Estratégia de vida – “Rainha de Katwe”

O xadrez é um jogo de estratégia, inteligência e perspicácia, poucos têm a paciência de aprender a jogar, menos ainda nasceram com o dom de simplesmente saber jogar, alguns poucos conseguem mudar sua estrategicamente por causa dele.

No final de 2020 o mundo aprendeu a gostar do xadrez por causa de Beth Harmon, personagem fictícia de Anya Taylor-Joy em “O Gambito da Rainha”, mas tem uma história real sobre uma enxadrista que precisa ser conhecida e aclamada como a excelente colega da ficção.

A história é de Phiona Mutesi, que conheceu o xadrez aos 10 anos, descobrindo-se um prodígio e um caminho para tirar a família da difícil situação em que se encontravam. Sua história é contada no filme “Rainha de Katwe”, dirigido por Mira Nair, o roteiro é assinado por William Wheeler, baseando-se no livro de Tim Crothers, a produção é da Disney, por isso você pode conferir essa emocionante história da Disney+.

- **Dados fornecidos**

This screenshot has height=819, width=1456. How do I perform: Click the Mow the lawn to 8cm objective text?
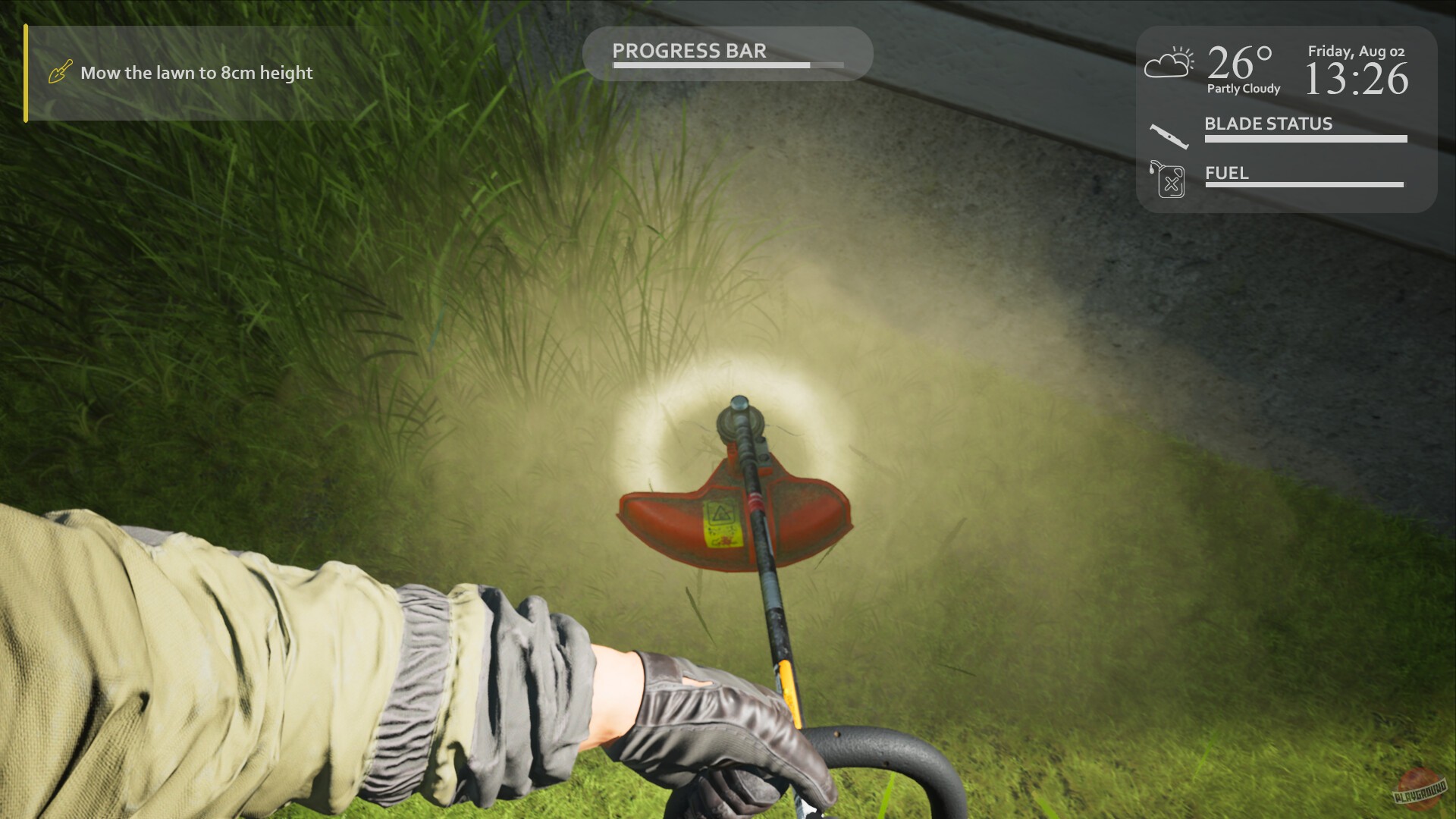pos(196,73)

- **Instrução 1**
Faça um resumo do texto em duas frases.
- **Instrução 2**
Liste todos os nomes de pessoas e personagens que aparecem no texto.
- **Instrução 3**
Transcreva do texto o trecho entre "O xadrez é um" e "por causa dele.", inclusive.
As linhas não têm nada a ver com o texto.

- **Resposta 1**
No final de 2020, o mundo passou a gostar de xadrez por causa de Beth Harmon, personagem de Anya Taylor-Joy em “O Gambito da Rainha”, mas existe uma história real de uma enxadrista que merece ser conhecida. É a história de Phiona Mutesi, que conheceu o xadrez aos 10 anos, descobriu-se um prodígio e viu no jogo um caminho para tirar a família da situação difícil, história contada no filme “Rainha de Katwe”, produzido pela Disney.

- **Resposta 2**
- Beth Harmon
- Anya Taylor-Joy
- Phiona Mutesi
- Mira Nair
- William Wheeler
- Tim Crothers

- **Resposta 3**
O xadrez é um jogo de estratégia, inteligência e perspicácia, poucos têm a paciência de aprender a jogar, menos ainda nasceram com o dom de simplesmente saber jogar, alguns poucos conseguem mudar sua estrategicamente por causa dele.